*原文:*
----------------------------------------
パナソニック株式会社は、6K/24p(縦横比3:2)、5.9K/30p(同16:9)、10bit Cinema4K/60p、4K/60p動画記録を実現したフルサイズイメージセンサー搭載ミラーレス一眼カメラ「DC-S1H(以下:S1H)」を9月25日に発売する(9月12日10時より予約受付開始)。希望小売価格はオープン、市場想定価格は50万円前後。以前、今秋を目処に製品化し、グローバル市場に導入予定だと開発発表していたもの。
8月29日に開催された発表会にてS1Hを発表した、パナソニック株式会社 アプライアンス社 スマートライフネットワーク事業部 イメージングビジネスユニット 統括 津村敏行氏
S1Hは、デュアルネイティブISOテクノロジーに対応した2420万画素(有効画素数)の35mmフルサイズCMOSセンサーを搭載。1画素ごとに専用回路を2系統備えたデュアルネイティブISOテクノロジーは、「低ISO感度回路」と「低ノイズ・高ISO感度回路」の2系統を切り換えることで、高感度時もノイズを抑えた、より自然で美しい絵作りを可能にするとしている。また、イメージセンサーに最適化されたローパスフィルターを搭載し、細かな模様などの撮影で発生するモアレ現象を効果的に抑制する。
同社のデジタルシネマカメラ「VARICAM」と同水準のダイナミックレンジ/広色域の14+ストップV-Log/V-Gamutに対応。また、カメラ内にLUT(ルックアップテーブル)のプロファイルをコピーすることで、映像編集後のイメージを確認しながら撮影できるV-Logビューアシスト機能も搭載。再生時にV-Logビューアシスト機能を使えば、撮影後でも即座にLUT変換後の映像イメージをチェックすることが可能。
V-Log/V-Gamutに対応したS1Hの映像と、同じくV-Log/V-Gamutを搭載したVARICAMシリーズ、AU-EVA1や、V-Log Lに対応したデジタル一眼カメラLUMIX GH5/GH5Sなどで記録した映像を組み合わせることで、ポストプロダクションにおいても一貫した絵作りでのカラーグレーディング作業を行うことができる。また、VARICAMシリーズが提供しているLUTライブラリーも活用できる。
さらに、グレーディングなしでも最適なシネマライクな映像が撮影できる「シネライクD2」、「シネライクV2」を新たにフォトスタイルに搭載。同機のフルサイズイメージセンサー性能を前提とした最適設計を施し、VARICAMシリーズ/AU-EVA1の絵作りの思想を受け継ぎながら、ダイナミックレンジの向上を実現したという。
----------------------------------------
*データ:*
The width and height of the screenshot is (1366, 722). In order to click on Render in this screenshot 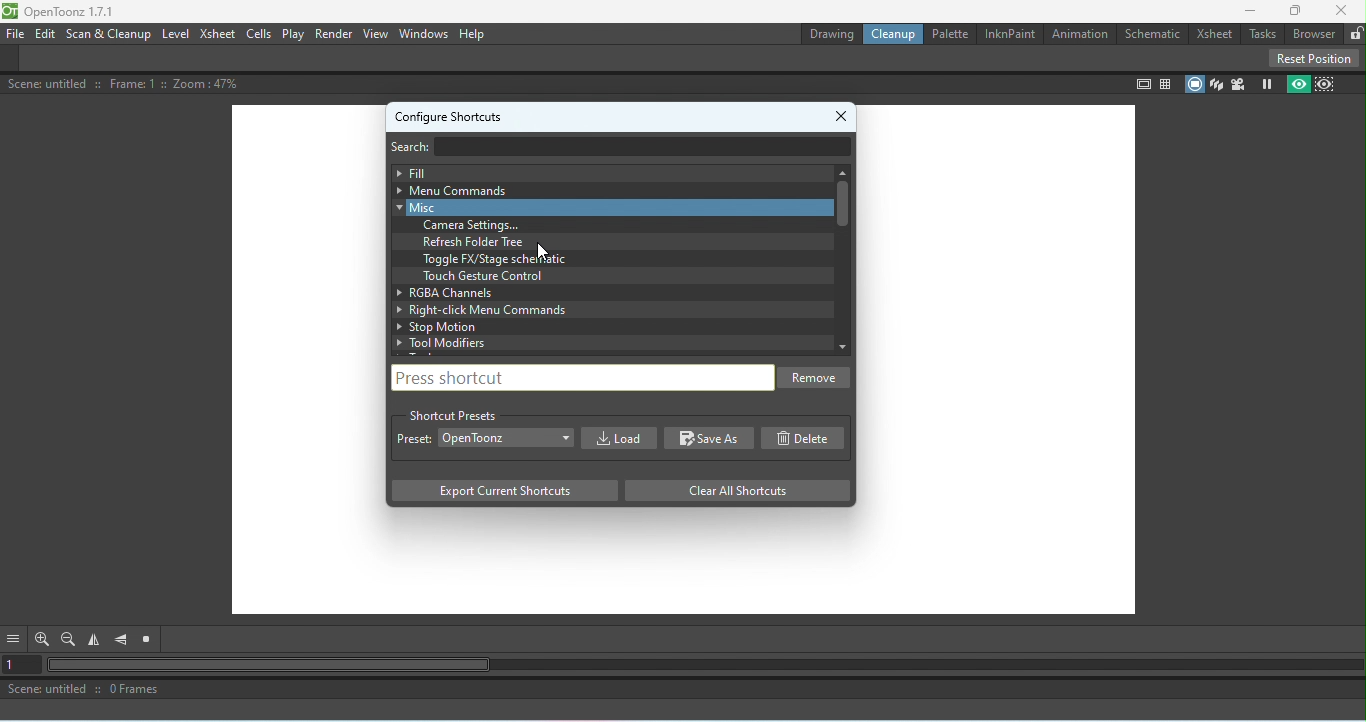, I will do `click(333, 35)`.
----------------------------------------
*依頼内容:* 上の原文から「同社のデジタルシネマカメラ「」で始まり「ンジの向上を実現したという。」で終わる部分を、手を加えずに引用してもらえますか？

*最終回答:*
同社のデジタルシネマカメラ「VARICAM」と同水準のダイナミックレンジ/広色域の14+ストップV-Log/V-Gamutに対応。また、カメラ内にLUT(ルックアップテーブル)のプロファイルをコピーすることで、映像編集後のイメージを確認しながら撮影できるV-Logビューアシスト機能も搭載。再生時にV-Logビューアシスト機能を使えば、撮影後でも即座にLUT変換後の映像イメージをチェックすることが可能。
V-Log/V-Gamutに対応したS1Hの映像と、同じくV-Log/V-Gamutを搭載したVARICAMシリーズ、AU-EVA1や、V-Log Lに対応したデジタル一眼カメラLUMIX GH5/GH5Sなどで記録した映像を組み合わせることで、ポストプロダクションにおいても一貫した絵作りでのカラーグレーディング作業を行うことができる。また、VARICAMシリーズが提供しているLUTライブラリーも活用できる。
さらに、グレーディングなしでも最適なシネマライクな映像が撮影できる「シネライクD2」、「シネライクV2」を新たにフォトスタイルに搭載。同機のフルサイズイメージセンサー性能を前提とした最適設計を施し、VARICAMシリーズ/AU-EVA1の絵作りの思想を受け継ぎながら、ダイナミックレンジの向上を実現したという。